Dois séculos de vacina e desconfiança: uma retrospectiva da vacinação ao longo da história
"A rejeição à vacinação é tão antiga quanto a própria vacinação", segundo o historiador da saúde Patrick Zylberman
A desconfiança nas vacinas, inclusive a rejeição total de uma parte da população em se vacinar, não surgiu com a pandemia de Covid-19 e sim com a própria vacinação. "A rejeição à vacinação é tão antiga quanto a própria vacinação", segundo o historiador da saúde Patrick Zylberman.
Uma jornada que dura mais de dois séculos de avanços e suspeitas.
- 1796: a ideia de Jenner -
Com pústulas altamente contagiosas, a varíola foi um flagelo terrível durante anos.
Em 1796, o médico inglês Edward Jenner teve a ideia de injetar uma forma do vírus da varíola benigna em uma criança para estimular sua reação imunológica.
O processo funcionou e, com ele, nasceu a "vacinação".
- 1853: 1ª vacina obrigatória -
No Reino Unido, a vacina contra a varíola se tornou obrigatória para as crianças a partir de 1853. Essa obrigatoriedade gerou uma oposição gigantesca.
Os críticos alegavam o "perigo" de injetar produtos procedentes de animais, "motivos religiosos" ou um "ataque às liberdades individuais".
A partir de 1898, uma "cláusula de consciência" foi adicionada à legislação britânica para permitir que os relutantes não se vacinassem.
- 1885: Pasteur e a raiva -
No final do século XIX, Louis Pasteur desenvolveu uma vacina contra a raiva a partir de uma cepa atenuada do vírus. Em 1885, realizou uma injeção bem-sucedida em Joseph Meister, uma criança que foi mordida por cão suspeito de ter raiva.
Neste caso, também houve desconfiança. Pasteur foi acusado de querer ficar rico com a fabricação de uma "raiva de laboratório".

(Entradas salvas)
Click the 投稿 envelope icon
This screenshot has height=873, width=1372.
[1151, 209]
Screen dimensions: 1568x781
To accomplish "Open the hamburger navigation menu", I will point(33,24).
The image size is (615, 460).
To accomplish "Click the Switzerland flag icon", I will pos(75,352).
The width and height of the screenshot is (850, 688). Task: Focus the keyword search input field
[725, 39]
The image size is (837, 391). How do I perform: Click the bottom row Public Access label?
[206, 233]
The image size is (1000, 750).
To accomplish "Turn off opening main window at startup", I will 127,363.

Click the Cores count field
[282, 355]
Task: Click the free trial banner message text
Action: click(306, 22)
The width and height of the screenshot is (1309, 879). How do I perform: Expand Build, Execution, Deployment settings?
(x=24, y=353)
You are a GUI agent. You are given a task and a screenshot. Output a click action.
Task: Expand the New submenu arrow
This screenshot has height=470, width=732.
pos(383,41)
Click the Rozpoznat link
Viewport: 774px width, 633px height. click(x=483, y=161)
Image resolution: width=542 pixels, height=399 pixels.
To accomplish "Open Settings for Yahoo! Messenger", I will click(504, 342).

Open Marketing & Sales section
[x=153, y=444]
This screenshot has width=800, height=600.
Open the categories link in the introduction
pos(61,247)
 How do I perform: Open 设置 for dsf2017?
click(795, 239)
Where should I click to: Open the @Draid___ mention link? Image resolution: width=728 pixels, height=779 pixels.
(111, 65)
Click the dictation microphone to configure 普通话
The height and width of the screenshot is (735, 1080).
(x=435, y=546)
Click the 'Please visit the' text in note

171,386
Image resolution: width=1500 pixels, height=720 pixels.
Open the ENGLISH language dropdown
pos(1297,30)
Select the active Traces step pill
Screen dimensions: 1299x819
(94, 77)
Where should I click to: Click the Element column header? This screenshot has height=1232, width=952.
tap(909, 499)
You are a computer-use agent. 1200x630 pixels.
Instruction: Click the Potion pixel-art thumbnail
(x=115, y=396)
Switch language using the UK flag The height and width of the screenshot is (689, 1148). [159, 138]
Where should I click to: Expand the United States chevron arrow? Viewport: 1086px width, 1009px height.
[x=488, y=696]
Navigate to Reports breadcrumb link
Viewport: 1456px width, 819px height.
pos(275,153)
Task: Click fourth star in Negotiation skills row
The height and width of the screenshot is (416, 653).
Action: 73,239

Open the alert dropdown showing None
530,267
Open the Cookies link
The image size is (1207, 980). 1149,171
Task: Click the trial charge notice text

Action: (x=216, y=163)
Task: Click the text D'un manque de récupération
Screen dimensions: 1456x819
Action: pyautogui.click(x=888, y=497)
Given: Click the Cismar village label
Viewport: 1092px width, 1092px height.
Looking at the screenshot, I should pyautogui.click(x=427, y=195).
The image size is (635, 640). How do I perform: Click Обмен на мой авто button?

**TAREFA PROPOSTA:** Continue a retrospectiva sobre a história da vacinação a partir do ponto em que ela se encerra.

**ESPAÇO DE RESPOSTA:**
- Anos 1920: BCG, difteria, tétano... -
Após a vacina contra o tifo desenvolvida no final do século XIX, os anos 1920 viram a chegada das vacinas contra a tuberculose (BCG, 1921), difteria (1923), tétano (1926) e a coqueluche (1926).
Também nos anos 1920, sais de alumínio começaram a ser utilizados como coadjuvantes para aumentar a eficácia das vacinas. Isso também foi uma fonte de suspeita para os críticos das vacinas, especialmente na França.
- 1998: estudo falso, desconfiança verdadeira -
Em 1998, um estudo publicado na renomada revista médica The Lancet sugeria uma relação entre as vacinas SPR (sarampo, caxumba, rubéola) e o autismo.
No entanto, foi descoberto que se tratava de uma "enganação" do autor Andrew Wakefield, mas nem a negação oficial da revista nem os trabalhos posteriores comprovando a ausência de vínculo conseguiram conter os temores.
Este estudo ainda é frequentemente citado pelos críticos das vacinas.
Esse ceticismo tem como consequência o "ressurgimento de algumas patologias contagiosas" como o sarampo, destaca Patrick Zylberman em seu livro "La Guerre des vaccins" (A Guerra das Vacinas).
O sarampo matou 207.500 pessoas no mundo em 2019, 50% a mais que 2016, em um contexto de redução da vacinação global, alerta a OMS.
- 2009: fracasso da vacinação H1N1 -
Em 2009, a pandemia da gripe H1N1, causada por um vírus da mesma família da gripe de 1918, soou as sirenes da OMS. Campanhas de vacinação foram organizadas, mas a epidemia foi menos grave que o previsto, deixando apenas 18.500 mortes.
Milhões de doses tiveram que ser destruídas e as críticas à má gestão reforçaram a desconfiança nas vacinas em vários países, onde os "anti-vacinas" destacam casos de efeitos colaterais, apesar de serem muito raros.
- 2020: poliomelite e a teoria da conspiração -
Oficialmente erradicada desde agosto de 2020 na África graças à vacina, a poliomielite resiste na Ásia, no Paquistão e Afeganistão, onde esta doença causa paralisia nos mais novos.
O fracasso das campanhas de vacinação é explicado principalmente pela desconfiança das populações rurais e a crença em teorias da conspiração contra os muçulmanos.